**Text under study**
• • • • •

They were as urbane, learned and worldly a group of people as you’d meet in any first-class world city, but they weren’t poor, carbon copies of westerners, they were themselves and unmistakably Afghan. As they were all nobles of course they were impeccably dressed and the women were exquisite, clad in a combination of Paris, Milan and traditional finery. I noticed almost all the women, like aristocrats everywhere, looked nothing like other Afghans. They had fair Persian faces like Benazir Bhutto did and it made me think that a lot of Iranian blood flowed through the veins of the oldest families since the time of the Persian empire. Every one there was doing something to rebuild Afghanistan, running foundations, charities, educational programs, everything from demining to literacy, though all expressed despair at the state of governance.
Not a few were artists and it felt very much like a salon. There was wonderful old Ravi Shankar music playing (and all of Afghanistan has a love affair with India) but the pièce de la résistance was the live performance later: two traditional singers, sitting cross legged on the floor like everyone else, with the tabla drums and a harmonia hand organ singing ancient songs that Captain Burton would have loved to hear.
It was marvelous, a deliberate effort to ignore the reality outside the walls and conversations were full of hope and defiance that the Taliban could be held back. But there was sadness too, a clear sense that all could fall again and, already in internal exile, leading undercover lives, the court would once more have to pack its bags.

• • • • •

Dataset records
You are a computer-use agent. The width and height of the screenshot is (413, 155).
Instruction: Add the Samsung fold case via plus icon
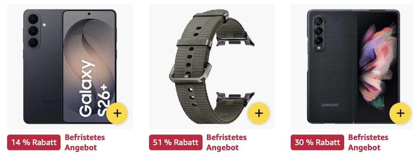pos(400,114)
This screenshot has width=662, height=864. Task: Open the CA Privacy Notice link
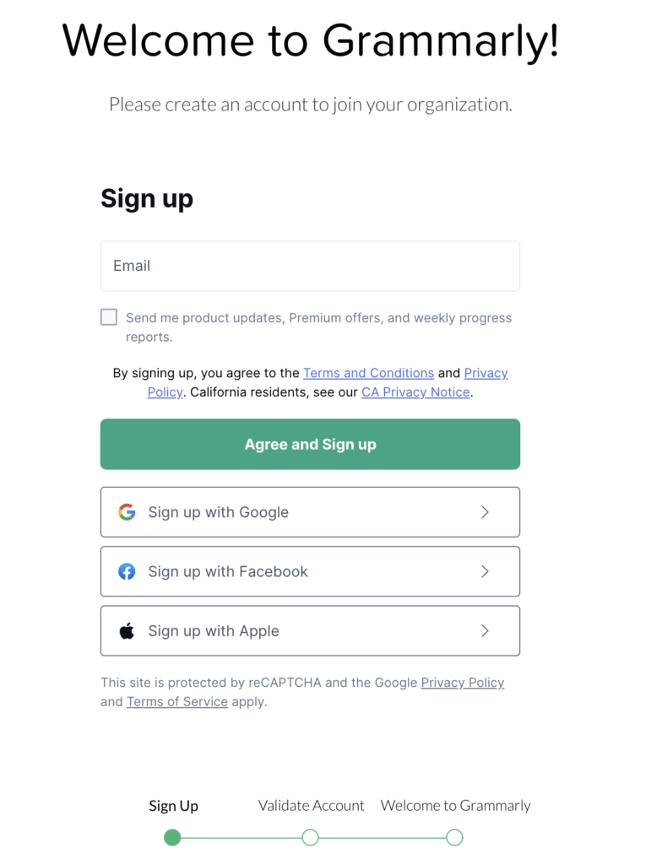(x=415, y=392)
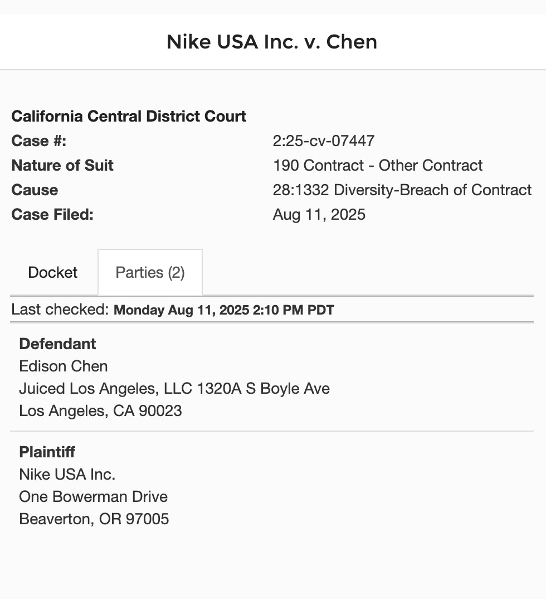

• • • • •

**What you have to do**
Which people are named in the text about the Afghan gathering? List every one.

**Result of this task**
Benazir Bhutto, Ravi Shankar, Captain Burton